THE PROBLEM
Copy the lines below verbatim, but only from the line containing "The image size is (1512, 812)." through the end of the data.
+++ DATA FOR THIS EXERCISE +++
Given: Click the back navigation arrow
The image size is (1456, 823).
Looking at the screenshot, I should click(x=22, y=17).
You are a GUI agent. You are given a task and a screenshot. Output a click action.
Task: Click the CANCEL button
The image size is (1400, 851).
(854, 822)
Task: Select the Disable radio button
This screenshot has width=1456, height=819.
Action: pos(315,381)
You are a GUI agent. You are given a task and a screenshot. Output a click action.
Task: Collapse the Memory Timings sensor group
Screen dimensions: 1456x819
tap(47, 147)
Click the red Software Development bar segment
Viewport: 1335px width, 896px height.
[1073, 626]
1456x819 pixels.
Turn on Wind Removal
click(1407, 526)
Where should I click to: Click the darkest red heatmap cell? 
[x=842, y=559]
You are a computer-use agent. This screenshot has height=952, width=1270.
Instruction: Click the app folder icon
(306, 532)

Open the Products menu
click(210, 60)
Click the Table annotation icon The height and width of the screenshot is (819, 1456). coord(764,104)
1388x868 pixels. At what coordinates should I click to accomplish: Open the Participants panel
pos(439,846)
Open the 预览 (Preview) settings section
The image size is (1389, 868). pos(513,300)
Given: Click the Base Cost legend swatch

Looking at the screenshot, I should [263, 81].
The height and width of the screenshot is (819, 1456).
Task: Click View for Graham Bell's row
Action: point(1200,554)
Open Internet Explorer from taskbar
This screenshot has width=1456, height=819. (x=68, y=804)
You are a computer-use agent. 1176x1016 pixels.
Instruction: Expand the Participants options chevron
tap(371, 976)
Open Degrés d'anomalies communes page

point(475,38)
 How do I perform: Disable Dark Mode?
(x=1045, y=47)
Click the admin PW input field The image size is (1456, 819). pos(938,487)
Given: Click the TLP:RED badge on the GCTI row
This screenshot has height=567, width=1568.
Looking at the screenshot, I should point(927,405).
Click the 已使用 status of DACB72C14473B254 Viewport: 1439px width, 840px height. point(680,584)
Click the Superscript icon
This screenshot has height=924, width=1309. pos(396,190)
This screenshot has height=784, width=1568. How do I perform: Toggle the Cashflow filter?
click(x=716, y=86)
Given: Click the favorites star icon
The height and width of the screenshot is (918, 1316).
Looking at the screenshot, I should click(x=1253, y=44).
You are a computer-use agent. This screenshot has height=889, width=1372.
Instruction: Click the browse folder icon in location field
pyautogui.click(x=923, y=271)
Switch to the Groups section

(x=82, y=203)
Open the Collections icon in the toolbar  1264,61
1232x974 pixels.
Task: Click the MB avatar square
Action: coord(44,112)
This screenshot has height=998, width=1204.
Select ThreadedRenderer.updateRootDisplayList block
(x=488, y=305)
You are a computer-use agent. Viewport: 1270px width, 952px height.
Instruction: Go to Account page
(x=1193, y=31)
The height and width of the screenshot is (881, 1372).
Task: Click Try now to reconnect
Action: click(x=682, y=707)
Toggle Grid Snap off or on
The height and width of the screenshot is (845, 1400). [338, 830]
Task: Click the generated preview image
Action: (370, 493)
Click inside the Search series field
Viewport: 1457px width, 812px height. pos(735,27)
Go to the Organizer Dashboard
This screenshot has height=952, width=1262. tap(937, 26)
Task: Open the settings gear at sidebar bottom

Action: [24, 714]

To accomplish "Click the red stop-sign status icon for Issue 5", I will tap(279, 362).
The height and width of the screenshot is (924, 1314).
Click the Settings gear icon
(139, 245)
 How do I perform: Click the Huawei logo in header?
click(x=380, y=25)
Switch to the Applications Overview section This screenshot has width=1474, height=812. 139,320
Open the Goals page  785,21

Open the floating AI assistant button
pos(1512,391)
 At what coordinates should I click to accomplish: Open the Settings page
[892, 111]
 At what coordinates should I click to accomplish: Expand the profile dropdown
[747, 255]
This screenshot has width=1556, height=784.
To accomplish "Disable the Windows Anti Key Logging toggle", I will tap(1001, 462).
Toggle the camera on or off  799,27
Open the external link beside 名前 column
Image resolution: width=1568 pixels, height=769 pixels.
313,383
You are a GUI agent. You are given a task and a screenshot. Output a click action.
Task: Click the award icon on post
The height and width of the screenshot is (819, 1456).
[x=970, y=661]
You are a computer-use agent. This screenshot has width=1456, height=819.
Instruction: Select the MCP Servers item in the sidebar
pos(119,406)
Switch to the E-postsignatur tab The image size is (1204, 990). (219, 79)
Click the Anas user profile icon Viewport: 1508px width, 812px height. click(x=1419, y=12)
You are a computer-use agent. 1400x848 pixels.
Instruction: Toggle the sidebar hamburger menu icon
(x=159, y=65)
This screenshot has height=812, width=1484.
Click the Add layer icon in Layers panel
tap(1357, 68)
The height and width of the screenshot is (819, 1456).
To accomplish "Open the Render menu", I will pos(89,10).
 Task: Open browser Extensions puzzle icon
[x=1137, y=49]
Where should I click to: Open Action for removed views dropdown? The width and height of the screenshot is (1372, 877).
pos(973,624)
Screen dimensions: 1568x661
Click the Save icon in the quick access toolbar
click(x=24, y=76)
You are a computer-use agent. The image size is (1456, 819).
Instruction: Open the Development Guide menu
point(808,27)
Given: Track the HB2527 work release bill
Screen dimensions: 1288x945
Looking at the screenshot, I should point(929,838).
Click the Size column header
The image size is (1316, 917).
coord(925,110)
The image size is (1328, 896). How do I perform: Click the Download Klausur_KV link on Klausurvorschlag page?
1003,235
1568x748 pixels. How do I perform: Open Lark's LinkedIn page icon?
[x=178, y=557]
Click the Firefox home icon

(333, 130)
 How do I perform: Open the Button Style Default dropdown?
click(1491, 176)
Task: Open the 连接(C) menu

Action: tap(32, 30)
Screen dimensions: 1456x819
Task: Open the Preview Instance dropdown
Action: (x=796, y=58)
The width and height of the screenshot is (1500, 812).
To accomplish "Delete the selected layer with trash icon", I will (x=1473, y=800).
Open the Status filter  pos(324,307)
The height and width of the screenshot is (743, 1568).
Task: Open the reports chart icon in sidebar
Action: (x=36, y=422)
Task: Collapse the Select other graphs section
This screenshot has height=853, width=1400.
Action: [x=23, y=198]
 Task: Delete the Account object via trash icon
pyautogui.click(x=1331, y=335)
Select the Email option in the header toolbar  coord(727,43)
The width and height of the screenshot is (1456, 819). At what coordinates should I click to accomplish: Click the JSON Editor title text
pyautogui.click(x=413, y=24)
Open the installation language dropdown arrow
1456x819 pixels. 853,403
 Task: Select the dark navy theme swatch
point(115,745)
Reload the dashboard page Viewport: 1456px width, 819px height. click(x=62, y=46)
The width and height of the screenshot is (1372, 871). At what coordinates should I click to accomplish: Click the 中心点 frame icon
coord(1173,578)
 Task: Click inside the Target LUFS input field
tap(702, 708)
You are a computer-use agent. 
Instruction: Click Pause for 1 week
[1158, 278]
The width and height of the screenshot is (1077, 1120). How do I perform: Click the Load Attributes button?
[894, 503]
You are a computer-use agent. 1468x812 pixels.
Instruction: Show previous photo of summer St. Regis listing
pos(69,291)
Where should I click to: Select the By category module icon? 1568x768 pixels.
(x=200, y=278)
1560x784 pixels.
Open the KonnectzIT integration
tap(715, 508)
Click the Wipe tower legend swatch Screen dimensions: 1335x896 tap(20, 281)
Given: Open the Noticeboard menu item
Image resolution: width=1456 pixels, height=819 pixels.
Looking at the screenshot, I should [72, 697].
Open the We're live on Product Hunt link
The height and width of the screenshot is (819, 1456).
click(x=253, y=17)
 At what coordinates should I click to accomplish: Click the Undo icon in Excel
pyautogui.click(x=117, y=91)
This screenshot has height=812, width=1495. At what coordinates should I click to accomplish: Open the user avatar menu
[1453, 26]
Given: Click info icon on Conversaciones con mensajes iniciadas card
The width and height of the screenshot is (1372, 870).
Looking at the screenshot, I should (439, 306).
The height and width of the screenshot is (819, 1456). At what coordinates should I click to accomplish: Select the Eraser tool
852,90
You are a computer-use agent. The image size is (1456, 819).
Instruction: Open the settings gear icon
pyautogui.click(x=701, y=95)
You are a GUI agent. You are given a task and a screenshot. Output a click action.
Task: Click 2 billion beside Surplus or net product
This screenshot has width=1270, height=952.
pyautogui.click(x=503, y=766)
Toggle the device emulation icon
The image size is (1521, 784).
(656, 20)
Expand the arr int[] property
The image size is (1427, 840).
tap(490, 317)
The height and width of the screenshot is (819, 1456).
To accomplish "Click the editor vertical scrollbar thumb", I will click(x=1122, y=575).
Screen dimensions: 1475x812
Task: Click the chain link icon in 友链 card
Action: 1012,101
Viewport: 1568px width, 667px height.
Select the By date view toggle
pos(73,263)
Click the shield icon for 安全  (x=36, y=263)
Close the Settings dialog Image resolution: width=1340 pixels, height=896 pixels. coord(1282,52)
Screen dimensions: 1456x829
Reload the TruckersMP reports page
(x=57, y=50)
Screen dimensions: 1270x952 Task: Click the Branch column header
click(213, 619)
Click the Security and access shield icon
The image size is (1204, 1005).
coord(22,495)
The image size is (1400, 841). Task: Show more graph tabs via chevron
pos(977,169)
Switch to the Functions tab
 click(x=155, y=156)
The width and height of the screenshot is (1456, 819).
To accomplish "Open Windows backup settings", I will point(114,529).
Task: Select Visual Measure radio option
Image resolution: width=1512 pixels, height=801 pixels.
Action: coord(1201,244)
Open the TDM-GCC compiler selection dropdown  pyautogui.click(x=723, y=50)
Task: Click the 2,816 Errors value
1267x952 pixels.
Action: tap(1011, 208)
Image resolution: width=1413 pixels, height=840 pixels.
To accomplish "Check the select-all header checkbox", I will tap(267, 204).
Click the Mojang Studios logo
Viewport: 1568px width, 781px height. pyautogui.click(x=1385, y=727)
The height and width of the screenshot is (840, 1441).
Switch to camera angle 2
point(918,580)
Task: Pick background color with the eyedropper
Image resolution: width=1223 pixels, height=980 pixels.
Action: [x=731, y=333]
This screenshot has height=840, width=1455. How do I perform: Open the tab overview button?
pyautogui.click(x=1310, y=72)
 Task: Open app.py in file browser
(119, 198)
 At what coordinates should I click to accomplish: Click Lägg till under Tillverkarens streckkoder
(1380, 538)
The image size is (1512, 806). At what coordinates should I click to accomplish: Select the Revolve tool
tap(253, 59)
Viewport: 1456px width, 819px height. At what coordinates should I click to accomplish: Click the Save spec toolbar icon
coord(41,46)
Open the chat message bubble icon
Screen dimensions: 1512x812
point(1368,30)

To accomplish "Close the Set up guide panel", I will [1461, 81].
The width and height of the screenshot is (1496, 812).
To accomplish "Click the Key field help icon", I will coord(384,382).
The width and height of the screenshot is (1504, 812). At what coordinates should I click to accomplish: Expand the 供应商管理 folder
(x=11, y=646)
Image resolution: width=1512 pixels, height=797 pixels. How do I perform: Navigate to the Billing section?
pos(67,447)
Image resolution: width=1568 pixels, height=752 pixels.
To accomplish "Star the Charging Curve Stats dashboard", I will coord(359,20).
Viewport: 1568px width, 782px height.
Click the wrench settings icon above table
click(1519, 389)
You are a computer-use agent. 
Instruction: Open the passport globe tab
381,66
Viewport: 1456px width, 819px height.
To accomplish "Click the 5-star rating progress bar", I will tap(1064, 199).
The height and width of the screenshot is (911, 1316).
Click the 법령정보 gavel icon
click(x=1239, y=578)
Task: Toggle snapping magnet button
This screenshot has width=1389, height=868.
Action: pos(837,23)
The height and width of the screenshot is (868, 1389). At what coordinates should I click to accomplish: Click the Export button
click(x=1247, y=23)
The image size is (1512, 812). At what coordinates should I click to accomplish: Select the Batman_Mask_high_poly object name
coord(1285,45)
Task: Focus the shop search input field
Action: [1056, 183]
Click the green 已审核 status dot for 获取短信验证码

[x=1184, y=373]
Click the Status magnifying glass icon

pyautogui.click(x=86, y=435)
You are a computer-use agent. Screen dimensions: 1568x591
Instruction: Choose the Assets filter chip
+++
WRITTEN ANSWER
The image size is (1512, 812). At what coordinates should I click to accomplish: Select the Batman_Mask_high_poly object name
coord(1285,45)
Task: Focus the shop search input field
Action: [1056, 183]
Click the green 已审核 status dot for 获取短信验证码

[x=1184, y=373]
Click the Status magnifying glass icon

pyautogui.click(x=86, y=435)
You are a computer-use agent. Screen dimensions: 1568x591
Instruction: Choose the Assets filter chip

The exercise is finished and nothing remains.